Uni Toast: This is pretty much a restaurant requisite these days. Here, house made brioche topped with St. Andre triple crème cheese, toasted nori seaweed, and tranches of fresh uni. This starter is a perfect example of you can never be too rich (forget about thin).

Snow Crab Beignets: Sweet beignet dough gets wrapped around a mash of snow crab, mascarpone cheese, chives, and garlic confit. It’s fried then seasoned with roasted garlic oil and sea salt and dusted with powderized bacon fat (masquerading as powdered sugar). “I had a desire to do something different, rich, and unctuous with crab,” says chef Paul. “Lump crab popovers with whipped lobster butter and sea salt was the first incarnation, but it just wasn’t enticing enough.” Snow Crab + Beignet = Enticing.

□ □ □

- _Exercise instructions_
1) According to the dish descriptions, what is the snow crab beignet dusted with?
2) Copy out the stretch of the listing below from the line containing "Select the 盲水印" through the line containing "click(52, 184)", and give only those lines.

□ □ □

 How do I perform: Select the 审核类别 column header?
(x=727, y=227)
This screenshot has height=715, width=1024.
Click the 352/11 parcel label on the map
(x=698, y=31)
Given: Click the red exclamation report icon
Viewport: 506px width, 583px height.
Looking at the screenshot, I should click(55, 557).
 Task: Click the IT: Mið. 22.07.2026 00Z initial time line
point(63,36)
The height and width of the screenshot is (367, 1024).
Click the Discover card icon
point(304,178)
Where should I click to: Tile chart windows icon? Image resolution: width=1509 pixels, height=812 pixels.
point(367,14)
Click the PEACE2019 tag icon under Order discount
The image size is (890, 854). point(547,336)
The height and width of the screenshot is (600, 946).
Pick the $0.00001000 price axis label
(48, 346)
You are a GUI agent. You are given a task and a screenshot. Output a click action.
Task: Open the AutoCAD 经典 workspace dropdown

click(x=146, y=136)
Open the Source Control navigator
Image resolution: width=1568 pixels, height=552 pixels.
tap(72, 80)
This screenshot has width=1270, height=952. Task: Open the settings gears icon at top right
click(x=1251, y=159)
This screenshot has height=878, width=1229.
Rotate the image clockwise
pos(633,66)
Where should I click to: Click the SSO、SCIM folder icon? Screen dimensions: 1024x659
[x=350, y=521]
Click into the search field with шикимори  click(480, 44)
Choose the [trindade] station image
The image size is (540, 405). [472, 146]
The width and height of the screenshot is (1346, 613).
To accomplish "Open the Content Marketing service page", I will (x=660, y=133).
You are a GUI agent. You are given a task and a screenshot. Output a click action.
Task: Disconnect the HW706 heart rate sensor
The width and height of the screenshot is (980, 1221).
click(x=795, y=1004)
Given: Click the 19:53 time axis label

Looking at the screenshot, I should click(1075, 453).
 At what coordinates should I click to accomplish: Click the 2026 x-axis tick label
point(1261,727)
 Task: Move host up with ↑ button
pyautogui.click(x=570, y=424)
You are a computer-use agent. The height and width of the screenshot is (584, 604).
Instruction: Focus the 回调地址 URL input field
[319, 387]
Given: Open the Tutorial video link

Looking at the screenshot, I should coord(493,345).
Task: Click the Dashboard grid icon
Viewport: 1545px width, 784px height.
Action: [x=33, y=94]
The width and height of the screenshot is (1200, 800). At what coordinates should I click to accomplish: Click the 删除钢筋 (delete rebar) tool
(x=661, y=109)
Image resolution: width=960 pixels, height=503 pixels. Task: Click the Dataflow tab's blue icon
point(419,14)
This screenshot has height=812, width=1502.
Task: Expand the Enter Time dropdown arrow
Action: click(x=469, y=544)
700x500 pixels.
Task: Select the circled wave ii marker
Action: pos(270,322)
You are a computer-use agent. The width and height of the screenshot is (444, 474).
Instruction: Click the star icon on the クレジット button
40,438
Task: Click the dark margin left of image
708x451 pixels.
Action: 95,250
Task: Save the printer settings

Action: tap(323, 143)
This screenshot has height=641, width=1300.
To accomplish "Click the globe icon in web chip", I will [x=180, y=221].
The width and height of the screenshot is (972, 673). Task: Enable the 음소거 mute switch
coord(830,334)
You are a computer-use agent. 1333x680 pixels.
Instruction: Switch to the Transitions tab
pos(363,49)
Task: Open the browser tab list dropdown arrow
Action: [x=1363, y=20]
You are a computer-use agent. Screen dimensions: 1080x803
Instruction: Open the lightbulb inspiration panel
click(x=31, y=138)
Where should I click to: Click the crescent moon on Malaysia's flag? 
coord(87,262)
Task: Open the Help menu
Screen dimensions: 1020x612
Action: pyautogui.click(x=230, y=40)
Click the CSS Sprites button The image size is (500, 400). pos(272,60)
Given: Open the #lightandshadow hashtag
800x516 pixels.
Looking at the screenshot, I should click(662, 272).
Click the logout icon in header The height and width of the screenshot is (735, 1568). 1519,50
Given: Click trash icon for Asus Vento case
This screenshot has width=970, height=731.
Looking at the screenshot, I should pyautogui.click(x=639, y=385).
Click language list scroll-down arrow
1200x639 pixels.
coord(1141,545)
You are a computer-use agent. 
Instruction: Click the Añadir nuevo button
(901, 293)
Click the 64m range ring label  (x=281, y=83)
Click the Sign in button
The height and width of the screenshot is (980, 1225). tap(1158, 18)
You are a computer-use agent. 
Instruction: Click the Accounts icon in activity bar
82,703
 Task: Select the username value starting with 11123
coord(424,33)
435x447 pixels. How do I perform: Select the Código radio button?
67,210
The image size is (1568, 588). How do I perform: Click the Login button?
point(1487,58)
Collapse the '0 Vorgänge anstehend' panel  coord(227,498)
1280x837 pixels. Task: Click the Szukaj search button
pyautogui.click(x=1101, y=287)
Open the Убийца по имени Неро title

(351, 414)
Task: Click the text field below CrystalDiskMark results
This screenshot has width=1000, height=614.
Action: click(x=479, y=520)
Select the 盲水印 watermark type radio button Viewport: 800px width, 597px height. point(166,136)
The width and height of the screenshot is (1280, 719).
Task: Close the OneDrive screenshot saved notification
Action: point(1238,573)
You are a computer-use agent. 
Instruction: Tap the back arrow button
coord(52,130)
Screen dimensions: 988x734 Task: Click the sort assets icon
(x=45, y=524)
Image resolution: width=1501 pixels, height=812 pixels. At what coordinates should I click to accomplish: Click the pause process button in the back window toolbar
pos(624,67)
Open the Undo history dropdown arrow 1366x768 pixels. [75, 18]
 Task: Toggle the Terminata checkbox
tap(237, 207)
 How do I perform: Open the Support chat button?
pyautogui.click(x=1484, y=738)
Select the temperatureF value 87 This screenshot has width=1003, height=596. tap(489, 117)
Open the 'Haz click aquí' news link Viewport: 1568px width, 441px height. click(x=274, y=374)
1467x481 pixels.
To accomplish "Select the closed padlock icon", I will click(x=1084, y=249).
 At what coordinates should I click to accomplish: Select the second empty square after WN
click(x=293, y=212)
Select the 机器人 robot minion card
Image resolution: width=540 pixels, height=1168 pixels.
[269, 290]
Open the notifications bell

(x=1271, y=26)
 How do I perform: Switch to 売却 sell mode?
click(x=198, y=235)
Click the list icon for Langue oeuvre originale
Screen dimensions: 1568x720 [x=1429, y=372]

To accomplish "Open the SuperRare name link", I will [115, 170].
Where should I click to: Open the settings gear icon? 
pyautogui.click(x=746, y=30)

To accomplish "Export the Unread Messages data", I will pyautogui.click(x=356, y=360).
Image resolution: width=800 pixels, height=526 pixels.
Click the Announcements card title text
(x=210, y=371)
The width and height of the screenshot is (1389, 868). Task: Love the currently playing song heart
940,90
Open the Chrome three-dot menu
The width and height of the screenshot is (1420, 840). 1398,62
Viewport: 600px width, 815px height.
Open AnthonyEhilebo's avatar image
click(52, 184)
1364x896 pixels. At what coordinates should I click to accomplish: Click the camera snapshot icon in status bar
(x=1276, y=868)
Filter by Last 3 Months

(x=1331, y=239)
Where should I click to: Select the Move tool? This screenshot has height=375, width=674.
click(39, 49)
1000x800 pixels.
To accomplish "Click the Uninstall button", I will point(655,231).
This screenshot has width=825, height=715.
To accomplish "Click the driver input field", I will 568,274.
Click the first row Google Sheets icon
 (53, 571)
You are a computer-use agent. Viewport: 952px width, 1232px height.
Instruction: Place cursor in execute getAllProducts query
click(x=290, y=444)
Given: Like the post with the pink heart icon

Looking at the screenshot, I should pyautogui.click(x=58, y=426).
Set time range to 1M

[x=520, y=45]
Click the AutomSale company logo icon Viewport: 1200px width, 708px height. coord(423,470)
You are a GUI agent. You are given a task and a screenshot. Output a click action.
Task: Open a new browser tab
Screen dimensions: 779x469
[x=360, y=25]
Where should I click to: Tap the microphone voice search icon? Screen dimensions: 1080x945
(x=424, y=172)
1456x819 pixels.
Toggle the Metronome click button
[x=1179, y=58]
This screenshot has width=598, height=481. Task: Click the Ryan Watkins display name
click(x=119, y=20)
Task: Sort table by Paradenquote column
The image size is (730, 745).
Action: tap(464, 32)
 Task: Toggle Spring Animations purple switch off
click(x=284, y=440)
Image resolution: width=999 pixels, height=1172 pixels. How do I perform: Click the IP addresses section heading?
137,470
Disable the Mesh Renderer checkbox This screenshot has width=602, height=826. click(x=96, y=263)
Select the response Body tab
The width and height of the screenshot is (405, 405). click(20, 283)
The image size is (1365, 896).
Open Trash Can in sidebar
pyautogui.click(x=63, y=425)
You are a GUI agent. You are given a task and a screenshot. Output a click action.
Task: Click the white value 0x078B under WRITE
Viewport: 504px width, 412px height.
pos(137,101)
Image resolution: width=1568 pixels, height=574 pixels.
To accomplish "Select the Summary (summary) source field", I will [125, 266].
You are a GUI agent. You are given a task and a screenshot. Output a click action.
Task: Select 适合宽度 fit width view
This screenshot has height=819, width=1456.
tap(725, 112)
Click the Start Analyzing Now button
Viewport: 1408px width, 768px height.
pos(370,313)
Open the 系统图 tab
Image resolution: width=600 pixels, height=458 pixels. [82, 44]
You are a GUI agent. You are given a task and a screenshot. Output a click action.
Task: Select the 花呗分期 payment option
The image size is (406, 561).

□ □ □

- _The results_
1) Powderized bacon fat.

2)
Select the 盲水印 watermark type radio button Viewport: 800px width, 597px height. point(166,136)
The width and height of the screenshot is (1280, 719).
Task: Close the OneDrive screenshot saved notification
Action: point(1238,573)
You are a computer-use agent. 
Instruction: Tap the back arrow button
coord(52,130)
Screen dimensions: 988x734 Task: Click the sort assets icon
(x=45, y=524)
Image resolution: width=1501 pixels, height=812 pixels. At what coordinates should I click to accomplish: Click the pause process button in the back window toolbar
pos(624,67)
Open the Undo history dropdown arrow 1366x768 pixels. [75, 18]
 Task: Toggle the Terminata checkbox
tap(237, 207)
 How do I perform: Open the Support chat button?
pyautogui.click(x=1484, y=738)
Select the temperatureF value 87 This screenshot has width=1003, height=596. tap(489, 117)
Open the 'Haz click aquí' news link Viewport: 1568px width, 441px height. click(x=274, y=374)
1467x481 pixels.
To accomplish "Select the closed padlock icon", I will click(x=1084, y=249).
 At what coordinates should I click to accomplish: Select the second empty square after WN
click(x=293, y=212)
Select the 机器人 robot minion card
Image resolution: width=540 pixels, height=1168 pixels.
[269, 290]
Open the notifications bell

(x=1271, y=26)
 How do I perform: Switch to 売却 sell mode?
click(x=198, y=235)
Click the list icon for Langue oeuvre originale
Screen dimensions: 1568x720 [x=1429, y=372]

To accomplish "Open the SuperRare name link", I will [115, 170].
Where should I click to: Open the settings gear icon? 
pyautogui.click(x=746, y=30)

To accomplish "Export the Unread Messages data", I will pyautogui.click(x=356, y=360).
Image resolution: width=800 pixels, height=526 pixels.
Click the Announcements card title text
(x=210, y=371)
The width and height of the screenshot is (1389, 868). Task: Love the currently playing song heart
940,90
Open the Chrome three-dot menu
The width and height of the screenshot is (1420, 840). 1398,62
Viewport: 600px width, 815px height.
Open AnthonyEhilebo's avatar image
click(52, 184)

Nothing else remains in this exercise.